# Start of RAW DATA

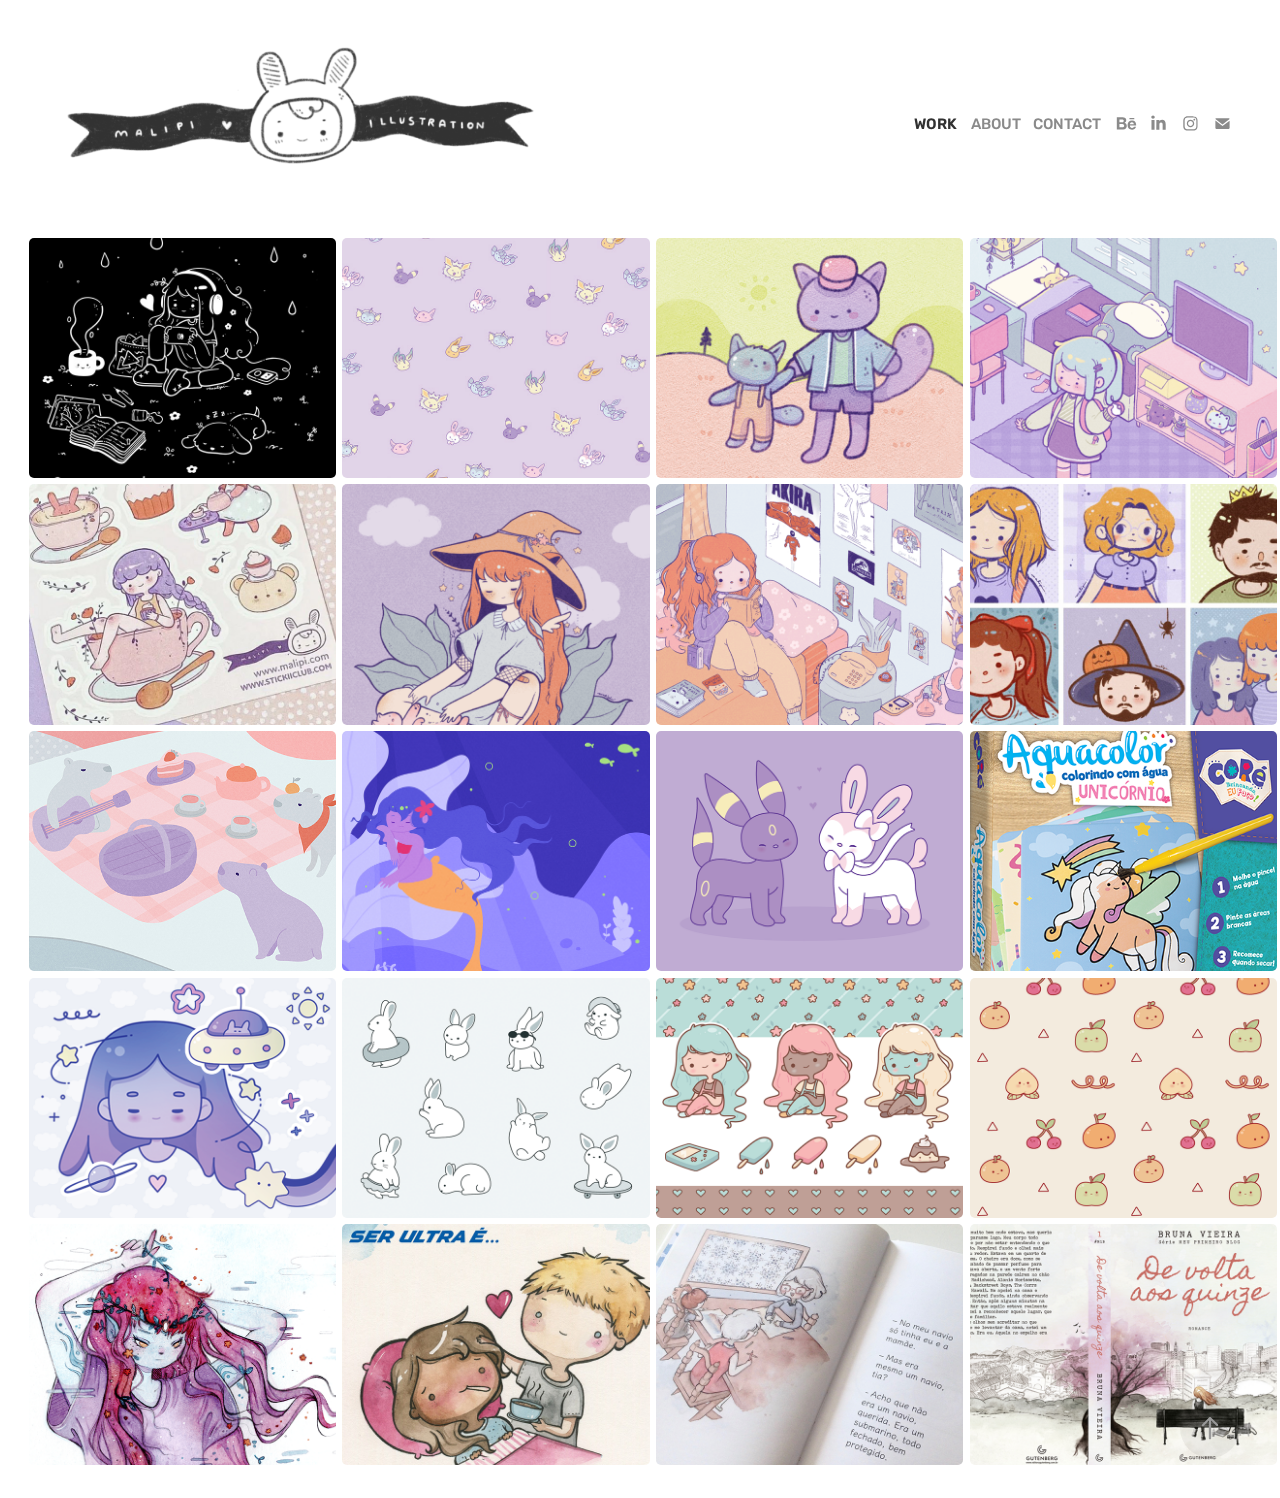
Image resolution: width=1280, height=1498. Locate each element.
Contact (1067, 124)
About (996, 124)
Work (935, 124)
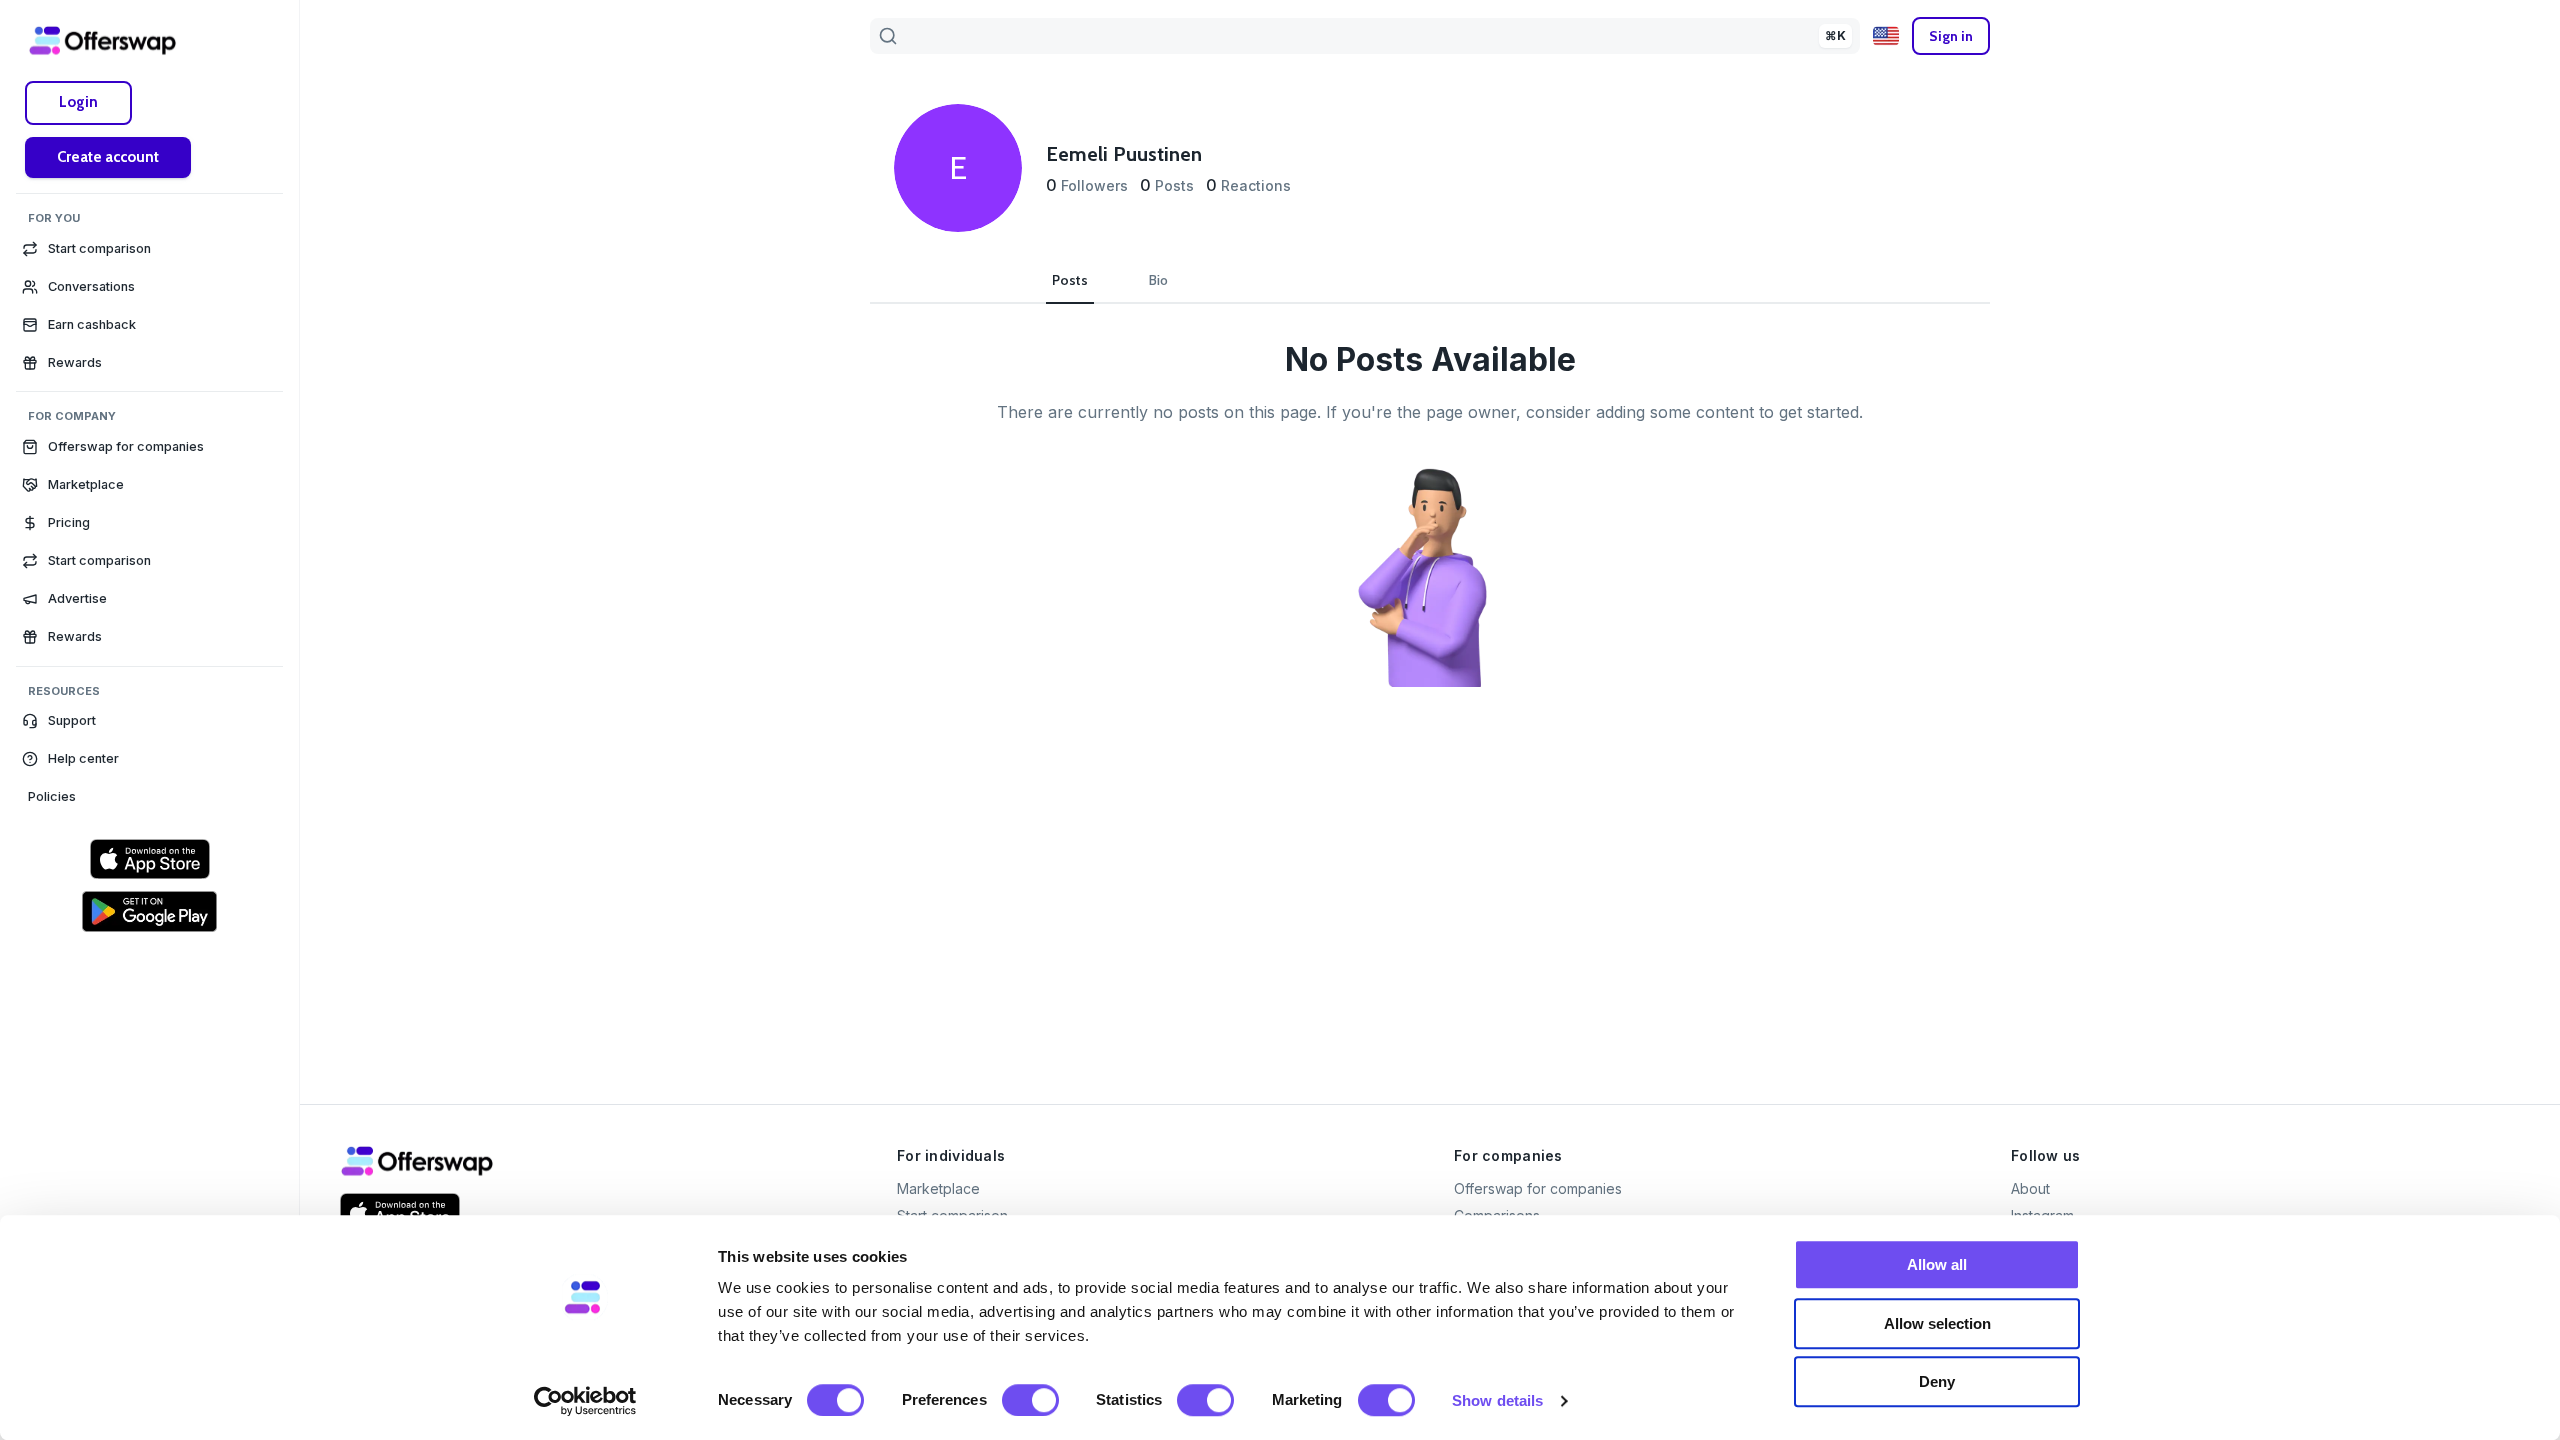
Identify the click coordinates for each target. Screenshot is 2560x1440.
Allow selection (1937, 1323)
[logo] (103, 40)
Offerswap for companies (1538, 1188)
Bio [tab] (1158, 280)
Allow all (1937, 1264)
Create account (108, 157)
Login (78, 102)
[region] (149, 508)
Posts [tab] (1070, 280)
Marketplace (938, 1188)
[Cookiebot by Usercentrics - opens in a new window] (585, 1401)
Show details (1497, 1400)
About (2030, 1188)
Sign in (1951, 36)
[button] (149, 721)
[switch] (1030, 1400)
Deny (1937, 1381)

# End of RAW DATA

EXERCISE INSTRUCTIONS:
Reproduce every row above verbatim, omitting the pictures.

OUTPUT BELOW:
Image resolution: width=1280, height=1498. Locate each element.
Contact (1067, 124)
About (996, 124)
Work (935, 124)
Identify the click coordinates for each target. Screenshot is 2560x1440.
Allow selection (1937, 1323)
[logo] (103, 40)
Offerswap for companies (1538, 1188)
Bio [tab] (1158, 280)
Allow all (1937, 1264)
Create account (108, 157)
Login (78, 102)
[region] (149, 508)
Posts [tab] (1070, 280)
Marketplace (938, 1188)
[Cookiebot by Usercentrics - opens in a new window] (585, 1401)
Show details (1497, 1400)
About (2030, 1188)
Sign in (1951, 36)
[button] (149, 721)
[switch] (1030, 1400)
Deny (1937, 1381)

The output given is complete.